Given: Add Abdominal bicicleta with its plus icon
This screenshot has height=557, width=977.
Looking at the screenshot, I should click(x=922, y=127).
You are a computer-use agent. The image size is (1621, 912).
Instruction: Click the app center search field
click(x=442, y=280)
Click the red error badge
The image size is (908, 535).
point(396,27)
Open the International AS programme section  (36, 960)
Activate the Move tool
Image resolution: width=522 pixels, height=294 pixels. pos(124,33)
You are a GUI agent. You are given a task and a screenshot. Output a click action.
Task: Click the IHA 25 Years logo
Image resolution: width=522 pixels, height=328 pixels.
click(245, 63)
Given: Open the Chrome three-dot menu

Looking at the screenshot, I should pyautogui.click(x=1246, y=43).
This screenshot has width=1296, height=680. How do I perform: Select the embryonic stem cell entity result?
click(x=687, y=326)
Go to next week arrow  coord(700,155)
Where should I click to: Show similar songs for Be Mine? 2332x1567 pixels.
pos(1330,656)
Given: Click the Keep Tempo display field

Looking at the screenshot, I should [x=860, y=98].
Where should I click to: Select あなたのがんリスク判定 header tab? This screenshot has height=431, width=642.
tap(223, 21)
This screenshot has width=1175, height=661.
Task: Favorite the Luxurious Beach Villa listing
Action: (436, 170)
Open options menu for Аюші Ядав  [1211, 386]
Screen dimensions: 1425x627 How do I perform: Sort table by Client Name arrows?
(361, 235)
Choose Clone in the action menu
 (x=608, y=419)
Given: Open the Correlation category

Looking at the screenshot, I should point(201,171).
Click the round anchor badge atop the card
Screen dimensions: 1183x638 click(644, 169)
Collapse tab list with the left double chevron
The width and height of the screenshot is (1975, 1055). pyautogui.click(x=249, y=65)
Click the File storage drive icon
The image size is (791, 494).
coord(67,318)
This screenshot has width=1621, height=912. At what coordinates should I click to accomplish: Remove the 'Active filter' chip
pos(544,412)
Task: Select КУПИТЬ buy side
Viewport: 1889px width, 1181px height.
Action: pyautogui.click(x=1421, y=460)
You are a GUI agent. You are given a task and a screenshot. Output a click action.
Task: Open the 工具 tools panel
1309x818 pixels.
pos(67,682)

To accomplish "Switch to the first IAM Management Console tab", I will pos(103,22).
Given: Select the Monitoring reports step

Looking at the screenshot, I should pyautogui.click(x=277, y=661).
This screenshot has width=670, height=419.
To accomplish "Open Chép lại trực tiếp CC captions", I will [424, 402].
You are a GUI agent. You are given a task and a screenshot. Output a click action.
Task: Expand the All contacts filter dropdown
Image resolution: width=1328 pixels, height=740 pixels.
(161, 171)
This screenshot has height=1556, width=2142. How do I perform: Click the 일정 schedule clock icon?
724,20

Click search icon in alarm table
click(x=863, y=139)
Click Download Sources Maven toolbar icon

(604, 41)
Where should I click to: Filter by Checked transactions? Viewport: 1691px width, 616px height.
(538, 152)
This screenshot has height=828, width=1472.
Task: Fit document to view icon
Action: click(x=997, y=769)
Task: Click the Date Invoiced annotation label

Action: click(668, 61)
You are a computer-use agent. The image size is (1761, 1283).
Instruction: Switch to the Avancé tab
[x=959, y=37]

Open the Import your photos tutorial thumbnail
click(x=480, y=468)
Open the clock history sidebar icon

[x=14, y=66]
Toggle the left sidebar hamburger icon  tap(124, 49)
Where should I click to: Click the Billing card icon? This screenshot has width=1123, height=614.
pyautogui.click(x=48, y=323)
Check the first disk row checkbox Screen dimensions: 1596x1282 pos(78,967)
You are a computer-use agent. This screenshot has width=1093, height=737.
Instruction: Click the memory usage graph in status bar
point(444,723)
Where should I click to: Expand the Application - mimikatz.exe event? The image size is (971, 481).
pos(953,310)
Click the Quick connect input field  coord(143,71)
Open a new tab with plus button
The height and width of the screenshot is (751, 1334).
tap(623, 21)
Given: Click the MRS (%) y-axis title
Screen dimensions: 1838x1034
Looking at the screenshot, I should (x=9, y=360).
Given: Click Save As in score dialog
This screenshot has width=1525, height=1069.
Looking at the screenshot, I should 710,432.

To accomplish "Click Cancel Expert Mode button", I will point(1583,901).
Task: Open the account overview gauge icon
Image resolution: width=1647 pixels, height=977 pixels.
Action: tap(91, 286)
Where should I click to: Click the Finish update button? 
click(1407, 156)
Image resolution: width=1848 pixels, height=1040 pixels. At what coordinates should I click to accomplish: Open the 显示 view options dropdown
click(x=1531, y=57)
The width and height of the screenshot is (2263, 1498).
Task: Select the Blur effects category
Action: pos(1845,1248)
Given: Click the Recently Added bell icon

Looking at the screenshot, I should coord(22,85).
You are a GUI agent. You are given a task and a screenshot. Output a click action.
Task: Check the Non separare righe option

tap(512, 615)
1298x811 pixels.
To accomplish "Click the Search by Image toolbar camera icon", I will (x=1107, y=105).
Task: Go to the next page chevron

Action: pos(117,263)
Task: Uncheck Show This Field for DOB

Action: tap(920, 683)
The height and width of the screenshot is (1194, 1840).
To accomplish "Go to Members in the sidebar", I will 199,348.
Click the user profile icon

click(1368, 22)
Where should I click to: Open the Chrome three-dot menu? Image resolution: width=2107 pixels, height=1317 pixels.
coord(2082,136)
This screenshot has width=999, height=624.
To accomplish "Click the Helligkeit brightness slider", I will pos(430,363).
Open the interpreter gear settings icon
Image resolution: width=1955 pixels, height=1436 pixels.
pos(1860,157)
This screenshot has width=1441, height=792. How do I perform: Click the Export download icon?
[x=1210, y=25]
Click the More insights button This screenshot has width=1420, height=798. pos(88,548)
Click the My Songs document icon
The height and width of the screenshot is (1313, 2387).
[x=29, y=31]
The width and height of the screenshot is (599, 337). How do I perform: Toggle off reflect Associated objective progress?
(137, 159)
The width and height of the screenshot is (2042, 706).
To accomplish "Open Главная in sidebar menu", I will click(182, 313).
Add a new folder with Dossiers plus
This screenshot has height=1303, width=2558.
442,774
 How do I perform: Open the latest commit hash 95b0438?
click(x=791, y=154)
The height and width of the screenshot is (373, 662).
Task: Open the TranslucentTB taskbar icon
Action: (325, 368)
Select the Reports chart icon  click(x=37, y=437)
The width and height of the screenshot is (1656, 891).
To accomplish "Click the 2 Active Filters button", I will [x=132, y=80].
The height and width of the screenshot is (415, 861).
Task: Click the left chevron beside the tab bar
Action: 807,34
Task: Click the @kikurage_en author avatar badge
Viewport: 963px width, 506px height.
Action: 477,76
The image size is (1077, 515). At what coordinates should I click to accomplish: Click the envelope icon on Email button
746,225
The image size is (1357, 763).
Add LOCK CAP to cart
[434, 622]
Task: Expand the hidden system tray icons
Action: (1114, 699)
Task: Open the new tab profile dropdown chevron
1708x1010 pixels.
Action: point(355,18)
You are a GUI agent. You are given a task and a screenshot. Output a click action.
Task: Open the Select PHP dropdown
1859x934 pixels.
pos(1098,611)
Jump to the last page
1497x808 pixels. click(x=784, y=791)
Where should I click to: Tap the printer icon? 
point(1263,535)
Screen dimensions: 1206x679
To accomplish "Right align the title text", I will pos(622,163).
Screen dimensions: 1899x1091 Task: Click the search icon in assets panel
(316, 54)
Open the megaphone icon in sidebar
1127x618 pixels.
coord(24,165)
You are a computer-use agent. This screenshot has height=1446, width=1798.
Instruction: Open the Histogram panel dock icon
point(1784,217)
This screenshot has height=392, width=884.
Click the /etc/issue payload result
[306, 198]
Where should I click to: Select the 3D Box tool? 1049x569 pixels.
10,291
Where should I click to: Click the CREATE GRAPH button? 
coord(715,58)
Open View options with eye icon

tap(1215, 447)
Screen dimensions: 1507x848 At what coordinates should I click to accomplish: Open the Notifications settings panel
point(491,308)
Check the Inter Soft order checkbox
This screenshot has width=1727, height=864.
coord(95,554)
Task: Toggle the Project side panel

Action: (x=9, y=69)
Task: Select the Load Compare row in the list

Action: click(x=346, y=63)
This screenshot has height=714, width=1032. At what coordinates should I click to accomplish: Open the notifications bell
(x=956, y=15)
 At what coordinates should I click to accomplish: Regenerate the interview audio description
━━━━━━
**Exercise brief**
In the listing above, locate the line containing "Task: Open the 工具 tools panel" and the line containing "You are a computer-use agent. The image size is (1761, 1283).", then transcribe both and every line between them verbatim.

**Problem solution**
Task: Open the 工具 tools panel
1309x818 pixels.
pos(67,682)

To accomplish "Switch to the first IAM Management Console tab", I will pos(103,22).
Given: Select the Monitoring reports step

Looking at the screenshot, I should pyautogui.click(x=277, y=661).
This screenshot has width=670, height=419.
To accomplish "Open Chép lại trực tiếp CC captions", I will [424, 402].
You are a GUI agent. You are given a task and a screenshot. Output a click action.
Task: Expand the All contacts filter dropdown
Image resolution: width=1328 pixels, height=740 pixels.
(161, 171)
This screenshot has height=1556, width=2142. How do I perform: Click the 일정 schedule clock icon?
724,20

Click search icon in alarm table
click(x=863, y=139)
Click Download Sources Maven toolbar icon

(604, 41)
Where should I click to: Filter by Checked transactions? Viewport: 1691px width, 616px height.
(538, 152)
This screenshot has height=828, width=1472.
Task: Fit document to view icon
Action: click(x=997, y=769)
Task: Click the Date Invoiced annotation label

Action: click(668, 61)
You are a computer-use agent. The image size is (1761, 1283).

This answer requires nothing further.